Collected data:
Content starts

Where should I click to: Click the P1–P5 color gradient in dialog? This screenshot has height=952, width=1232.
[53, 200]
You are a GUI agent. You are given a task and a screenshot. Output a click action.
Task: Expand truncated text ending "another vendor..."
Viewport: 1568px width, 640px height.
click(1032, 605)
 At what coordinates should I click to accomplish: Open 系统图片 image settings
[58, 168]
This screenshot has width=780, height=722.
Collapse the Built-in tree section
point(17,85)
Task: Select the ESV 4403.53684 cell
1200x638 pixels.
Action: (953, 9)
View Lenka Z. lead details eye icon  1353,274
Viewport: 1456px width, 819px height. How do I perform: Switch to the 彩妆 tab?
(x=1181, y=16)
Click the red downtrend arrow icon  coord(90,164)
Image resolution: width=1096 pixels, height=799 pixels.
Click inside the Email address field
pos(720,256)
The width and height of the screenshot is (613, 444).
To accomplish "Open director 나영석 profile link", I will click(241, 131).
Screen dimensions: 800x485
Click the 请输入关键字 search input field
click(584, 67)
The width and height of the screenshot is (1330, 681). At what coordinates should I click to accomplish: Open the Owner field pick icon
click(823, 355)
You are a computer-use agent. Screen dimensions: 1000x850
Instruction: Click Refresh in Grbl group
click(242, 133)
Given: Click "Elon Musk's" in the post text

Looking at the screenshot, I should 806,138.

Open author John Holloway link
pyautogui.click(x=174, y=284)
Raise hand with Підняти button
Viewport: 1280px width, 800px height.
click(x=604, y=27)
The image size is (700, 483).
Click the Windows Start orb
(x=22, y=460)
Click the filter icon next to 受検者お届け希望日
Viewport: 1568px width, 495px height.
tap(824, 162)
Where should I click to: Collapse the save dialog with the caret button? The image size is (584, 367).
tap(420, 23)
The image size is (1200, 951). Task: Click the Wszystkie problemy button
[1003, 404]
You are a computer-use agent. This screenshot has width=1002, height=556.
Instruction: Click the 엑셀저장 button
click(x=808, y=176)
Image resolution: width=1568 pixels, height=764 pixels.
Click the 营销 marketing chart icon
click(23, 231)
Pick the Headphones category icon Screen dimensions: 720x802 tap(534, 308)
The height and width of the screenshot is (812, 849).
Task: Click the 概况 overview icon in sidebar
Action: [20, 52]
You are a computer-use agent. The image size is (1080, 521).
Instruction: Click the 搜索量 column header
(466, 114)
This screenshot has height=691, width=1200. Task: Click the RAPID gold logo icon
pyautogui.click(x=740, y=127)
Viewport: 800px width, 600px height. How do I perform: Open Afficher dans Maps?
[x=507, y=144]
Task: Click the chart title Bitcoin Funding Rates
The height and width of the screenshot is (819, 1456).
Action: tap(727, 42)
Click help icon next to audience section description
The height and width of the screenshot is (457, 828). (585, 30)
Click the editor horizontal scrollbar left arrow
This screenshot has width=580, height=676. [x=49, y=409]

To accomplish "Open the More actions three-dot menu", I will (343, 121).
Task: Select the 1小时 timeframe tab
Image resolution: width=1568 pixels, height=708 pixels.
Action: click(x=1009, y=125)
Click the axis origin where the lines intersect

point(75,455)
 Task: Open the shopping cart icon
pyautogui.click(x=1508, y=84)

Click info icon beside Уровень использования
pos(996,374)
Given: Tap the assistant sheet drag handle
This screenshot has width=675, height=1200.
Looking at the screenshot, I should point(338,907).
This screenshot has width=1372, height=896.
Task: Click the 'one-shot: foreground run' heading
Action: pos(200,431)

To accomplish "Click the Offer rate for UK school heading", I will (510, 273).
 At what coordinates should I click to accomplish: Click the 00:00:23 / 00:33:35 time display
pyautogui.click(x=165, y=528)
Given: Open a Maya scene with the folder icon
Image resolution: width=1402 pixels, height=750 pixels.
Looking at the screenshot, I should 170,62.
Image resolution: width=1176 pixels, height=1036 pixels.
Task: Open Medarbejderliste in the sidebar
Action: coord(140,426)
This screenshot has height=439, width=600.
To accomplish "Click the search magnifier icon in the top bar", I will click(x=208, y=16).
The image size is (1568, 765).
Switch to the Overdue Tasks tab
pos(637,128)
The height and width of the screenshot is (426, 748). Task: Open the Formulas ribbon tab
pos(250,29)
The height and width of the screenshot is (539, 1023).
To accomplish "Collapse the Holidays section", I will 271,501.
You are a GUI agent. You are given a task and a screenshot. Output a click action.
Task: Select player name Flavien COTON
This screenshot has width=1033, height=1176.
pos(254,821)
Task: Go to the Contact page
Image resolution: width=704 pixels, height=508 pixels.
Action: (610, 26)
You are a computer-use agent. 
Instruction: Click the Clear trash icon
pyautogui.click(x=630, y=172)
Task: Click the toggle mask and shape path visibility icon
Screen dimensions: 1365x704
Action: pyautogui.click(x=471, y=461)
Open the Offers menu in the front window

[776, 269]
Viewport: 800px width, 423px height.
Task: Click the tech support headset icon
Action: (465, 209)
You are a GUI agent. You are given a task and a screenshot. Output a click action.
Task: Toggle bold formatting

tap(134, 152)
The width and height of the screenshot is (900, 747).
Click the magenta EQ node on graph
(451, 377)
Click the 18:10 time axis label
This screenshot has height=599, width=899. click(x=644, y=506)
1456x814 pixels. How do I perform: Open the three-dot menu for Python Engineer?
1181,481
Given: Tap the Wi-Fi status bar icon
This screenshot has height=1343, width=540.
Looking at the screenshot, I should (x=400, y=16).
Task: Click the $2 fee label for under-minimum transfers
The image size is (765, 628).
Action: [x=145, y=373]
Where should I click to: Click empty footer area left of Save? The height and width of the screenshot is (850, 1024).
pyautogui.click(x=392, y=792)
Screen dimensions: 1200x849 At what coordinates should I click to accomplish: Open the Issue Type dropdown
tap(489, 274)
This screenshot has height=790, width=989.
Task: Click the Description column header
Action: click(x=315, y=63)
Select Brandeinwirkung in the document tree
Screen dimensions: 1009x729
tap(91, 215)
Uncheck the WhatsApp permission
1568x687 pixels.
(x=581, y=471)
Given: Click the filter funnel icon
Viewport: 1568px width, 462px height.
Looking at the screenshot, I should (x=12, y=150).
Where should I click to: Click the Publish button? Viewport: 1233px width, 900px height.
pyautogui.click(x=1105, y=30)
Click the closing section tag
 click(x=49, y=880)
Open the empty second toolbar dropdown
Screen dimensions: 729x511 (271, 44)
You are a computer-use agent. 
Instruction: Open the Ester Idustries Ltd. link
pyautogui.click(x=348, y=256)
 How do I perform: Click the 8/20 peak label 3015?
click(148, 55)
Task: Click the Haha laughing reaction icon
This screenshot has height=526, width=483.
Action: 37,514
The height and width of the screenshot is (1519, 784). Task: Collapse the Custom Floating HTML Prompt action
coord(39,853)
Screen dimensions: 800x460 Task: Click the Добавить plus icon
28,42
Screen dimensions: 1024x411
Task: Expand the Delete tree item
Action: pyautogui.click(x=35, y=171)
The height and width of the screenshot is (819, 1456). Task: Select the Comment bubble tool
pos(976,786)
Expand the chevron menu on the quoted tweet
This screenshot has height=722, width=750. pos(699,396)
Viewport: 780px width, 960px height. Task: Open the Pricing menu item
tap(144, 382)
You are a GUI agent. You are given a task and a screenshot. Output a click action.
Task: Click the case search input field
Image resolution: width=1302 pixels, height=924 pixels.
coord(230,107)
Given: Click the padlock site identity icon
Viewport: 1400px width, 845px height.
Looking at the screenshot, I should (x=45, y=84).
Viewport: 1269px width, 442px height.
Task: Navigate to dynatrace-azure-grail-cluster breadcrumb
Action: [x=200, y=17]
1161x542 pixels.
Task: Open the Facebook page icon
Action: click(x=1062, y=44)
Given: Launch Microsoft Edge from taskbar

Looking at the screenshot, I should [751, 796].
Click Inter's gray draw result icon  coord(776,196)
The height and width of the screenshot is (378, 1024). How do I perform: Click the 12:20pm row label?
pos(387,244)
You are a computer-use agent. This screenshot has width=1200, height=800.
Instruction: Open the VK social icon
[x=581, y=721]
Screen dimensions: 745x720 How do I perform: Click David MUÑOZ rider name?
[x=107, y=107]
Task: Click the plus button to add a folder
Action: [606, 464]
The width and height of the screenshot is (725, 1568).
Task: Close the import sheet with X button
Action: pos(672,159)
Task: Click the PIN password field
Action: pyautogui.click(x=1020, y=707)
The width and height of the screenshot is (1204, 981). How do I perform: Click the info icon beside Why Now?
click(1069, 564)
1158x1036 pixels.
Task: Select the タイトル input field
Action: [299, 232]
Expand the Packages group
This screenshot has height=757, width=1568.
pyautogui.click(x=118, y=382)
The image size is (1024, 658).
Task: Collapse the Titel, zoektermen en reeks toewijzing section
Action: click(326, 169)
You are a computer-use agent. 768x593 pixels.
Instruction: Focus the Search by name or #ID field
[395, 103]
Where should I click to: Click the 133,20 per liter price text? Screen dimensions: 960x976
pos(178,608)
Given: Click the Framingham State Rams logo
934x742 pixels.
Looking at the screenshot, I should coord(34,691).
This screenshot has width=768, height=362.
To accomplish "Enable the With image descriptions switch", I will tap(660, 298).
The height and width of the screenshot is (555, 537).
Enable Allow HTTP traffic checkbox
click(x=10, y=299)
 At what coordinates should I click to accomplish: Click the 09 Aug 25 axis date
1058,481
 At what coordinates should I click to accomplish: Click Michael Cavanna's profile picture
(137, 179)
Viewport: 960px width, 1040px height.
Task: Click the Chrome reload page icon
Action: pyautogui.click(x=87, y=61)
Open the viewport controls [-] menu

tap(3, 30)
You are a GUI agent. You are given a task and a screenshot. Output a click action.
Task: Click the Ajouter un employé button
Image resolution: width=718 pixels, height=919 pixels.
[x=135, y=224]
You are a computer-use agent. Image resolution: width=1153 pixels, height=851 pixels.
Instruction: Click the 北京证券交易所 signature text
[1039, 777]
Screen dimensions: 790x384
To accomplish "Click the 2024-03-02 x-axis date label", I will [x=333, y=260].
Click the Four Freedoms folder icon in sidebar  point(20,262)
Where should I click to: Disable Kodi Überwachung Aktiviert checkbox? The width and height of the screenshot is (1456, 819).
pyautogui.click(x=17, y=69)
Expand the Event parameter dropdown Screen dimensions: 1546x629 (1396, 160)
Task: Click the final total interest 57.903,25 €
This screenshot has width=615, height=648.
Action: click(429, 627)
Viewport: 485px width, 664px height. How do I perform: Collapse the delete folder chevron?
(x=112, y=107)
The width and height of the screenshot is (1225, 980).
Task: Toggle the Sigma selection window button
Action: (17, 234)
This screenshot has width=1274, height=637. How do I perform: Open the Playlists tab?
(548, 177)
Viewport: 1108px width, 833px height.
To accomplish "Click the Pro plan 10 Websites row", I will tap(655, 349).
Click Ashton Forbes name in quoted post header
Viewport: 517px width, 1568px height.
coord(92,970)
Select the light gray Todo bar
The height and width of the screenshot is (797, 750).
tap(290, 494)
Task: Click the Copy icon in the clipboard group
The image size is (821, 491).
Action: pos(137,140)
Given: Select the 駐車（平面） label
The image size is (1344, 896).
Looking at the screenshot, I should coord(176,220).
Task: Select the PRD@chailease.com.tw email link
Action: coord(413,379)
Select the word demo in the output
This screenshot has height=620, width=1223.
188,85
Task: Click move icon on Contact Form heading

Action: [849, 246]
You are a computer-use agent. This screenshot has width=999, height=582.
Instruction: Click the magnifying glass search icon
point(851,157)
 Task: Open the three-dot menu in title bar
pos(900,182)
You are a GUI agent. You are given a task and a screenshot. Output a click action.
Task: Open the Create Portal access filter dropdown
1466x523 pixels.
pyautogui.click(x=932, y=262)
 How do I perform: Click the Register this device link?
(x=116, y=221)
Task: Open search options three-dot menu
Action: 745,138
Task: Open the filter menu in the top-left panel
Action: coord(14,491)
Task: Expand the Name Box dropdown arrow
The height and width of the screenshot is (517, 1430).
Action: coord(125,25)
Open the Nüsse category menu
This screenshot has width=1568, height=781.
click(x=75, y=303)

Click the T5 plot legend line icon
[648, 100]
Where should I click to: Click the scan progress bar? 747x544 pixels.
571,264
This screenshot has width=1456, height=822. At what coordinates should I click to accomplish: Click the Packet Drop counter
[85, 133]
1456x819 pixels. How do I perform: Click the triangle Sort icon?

Content ends

§ REQUIRED WORK
From the entries above, restate word for word the lines from the line containing "Viewport: 1568px width, 640px height." to the line containing "Click the red", both ends included, and nothing more.

§ EXERCISE OUTPUT
Viewport: 1568px width, 640px height.
click(1032, 605)
 At what coordinates should I click to accomplish: Open 系统图片 image settings
[58, 168]
This screenshot has width=780, height=722.
Collapse the Built-in tree section
point(17,85)
Task: Select the ESV 4403.53684 cell
1200x638 pixels.
Action: (953, 9)
View Lenka Z. lead details eye icon  1353,274
Viewport: 1456px width, 819px height. How do I perform: Switch to the 彩妆 tab?
(x=1181, y=16)
Click the red downtrend arrow icon  coord(90,164)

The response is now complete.